You would have to map some memory uncached.
Re: [PATCH v1 0/3] x86/traps: Fix DR6/DR7 inintialization
Posted by Ethan Zhao 3 months, 3 weeks ago
在 2025/6/14 11:38, H. Peter Anvin 写道:
> On June 13, 2025 4:22:57 PM PDT, Xin Li <xin@zytor.com> wrote:
>> On 6/13/2025 3:43 PM, Sohil Mehta wrote:
>>> On 6/13/2025 12:01 AM, Xin Li (Intel) wrote:
>>>
>>>> Xin Li (Intel) (3):
>>>>     x86/traps: Move DR7_RESET_VALUE to <uapi/asm/debugreg.h>
>>>>     x86/traps: Initialize DR7 by writing its architectural reset value
>>>>     x86/traps: Initialize DR6 by writing its architectural reset value
>>>>
>>> The patches fix the false bus_lock warning that I was observing with the
>>> infinite sigtrap selftest.
>>>
>>> Tested-by: Sohil Mehta <sohil.mehta@intel.com>
>>>
>>> I'll try it out again once you send the updated version.
>> Thank you very much!
>>
>>> In future, should we incorporate a #DB (or bus_lock) specific selftest
>>> to detect such DR6/7 initialization issues?
>>
>> I cant think of how to tests it.  Any suggestion about a new test?
>>
> You would have to map some memory uncached.

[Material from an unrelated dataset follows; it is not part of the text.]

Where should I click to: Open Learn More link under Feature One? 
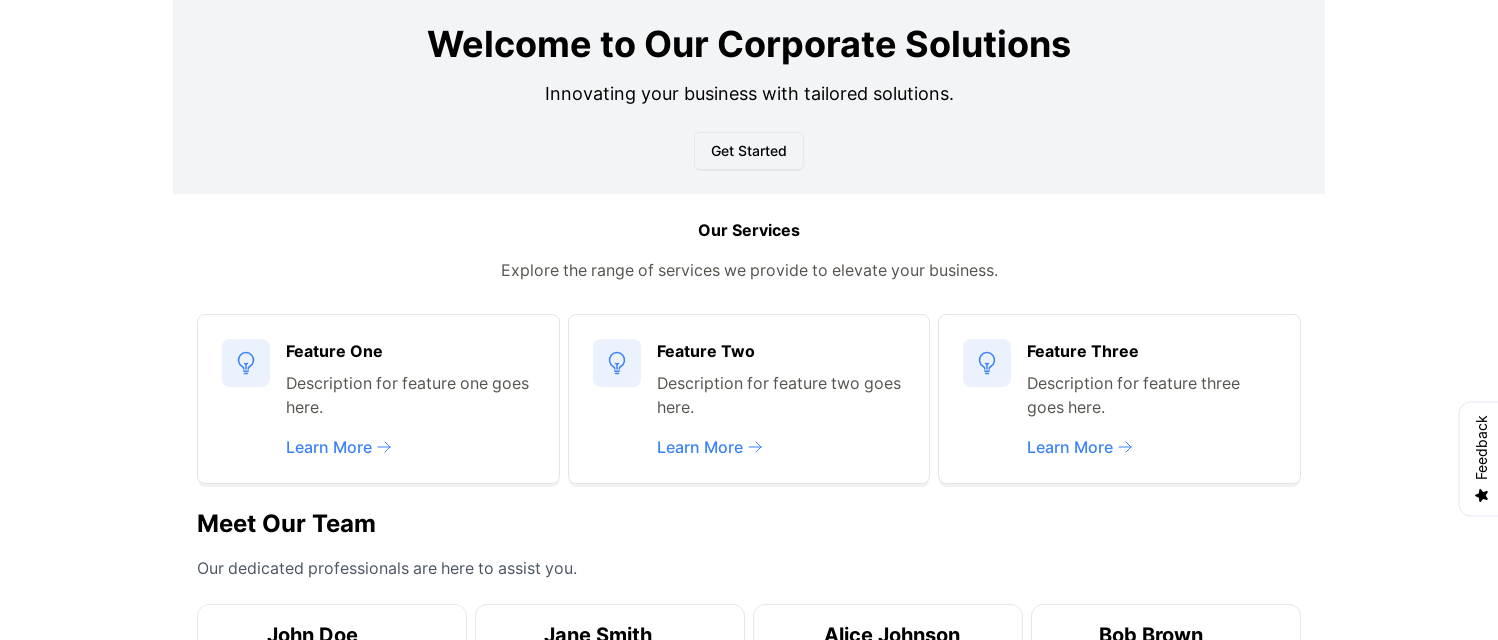coord(329,447)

To trigger a real bus_lock event in user space ?


Thanks,

Ethan

>
-- 
"firm, enduring, strong, and long-lived"

Re: [PATCH v1 0/3] x86/traps: Fix DR6/DR7 inintialization
Posted by Peter Zijlstra 3 months, 4 weeks ago
On Fri, Jun 13, 2025 at 12:01:14AM -0700, Xin Li (Intel) wrote:
> Sohil reported seeing a split lock warning when running a test that
> generates userspace #DB:
> 
>   x86/split lock detection: #DB: sigtrap_loop_64/4614 took a bus_lock trap at address: 0x4011ae
> 
> 
> We investigated the issue and identified how the false bus lock detected
> warning is generated under certain test conditions:
> 
>   1) The warning is a false positive.
> 
>   2) It is not caused by the test itself.
> 
>   3) It occurs even when Bus Lock Detection (BLD) is disabled.
> 
>   4) It only happens on the first #DB on a CPU.
> 
> 
> And the root cause is, at boot time, Linux zeros DR6.  This leads to
> different DR6 values depending on whether the CPU supports BLD:
> 
>   1) On CPUs with BLD support, DR6 becomes 0xFFFF07F0 (bit 11, DR6.BLD,
>      is cleared).
> 
>   2) On CPUs without BLD, DR6 becomes 0xFFFF0FF0.
> 
> Since only BLD-induced #DB exceptions clear DR6.BLD and other debug
> exceptions leave it unchanged, even if the first #DB is unrelated to
> BLD, DR6.BLD is still cleared.  As a result, such a first #DB is
> misinterpreted as a BLD #DB, and a false warning is triggerred.
> 
> 
> Fix the bug by initializing DR6 by writing its architectural reset
> value at boot time.
> 
> 
> DR7 suffers from a similar issue.  We apply the same fix.

Bah, this DR6 polarity is a pain in the behind for sure. Patches look
good, except I'm really not a fan of using those 'names'. But I'll not
object too much of others like it.
Re: [PATCH v1 0/3] x86/traps: Fix DR6/DR7 inintialization
Posted by Xin Li 3 months, 4 weeks ago
On 6/13/2025 12:18 AM, Peter Zijlstra wrote:
> On Fri, Jun 13, 2025 at 12:01:14AM -0700, Xin Li (Intel) wrote:
>>
>> Since only BLD-induced #DB exceptions clear DR6.BLD and other debug
>> exceptions leave it unchanged, even if the first #DB is unrelated to
>> BLD, DR6.BLD is still cleared.  As a result, such a first #DB is
>> misinterpreted as a BLD #DB, and a false warning is triggerred.
>>
>>
>> Fix the bug by initializing DR6 by writing its architectural reset
>> value at boot time.
>>
>>
>> DR7 suffers from a similar issue.  We apply the same fix.
> 
> Bah, this DR6 polarity is a pain in the behind for sure. Patches look
> good, except I'm really not a fan of using those 'names'. But I'll not
> object too much of others like it.

Let's see if there will be more objections :)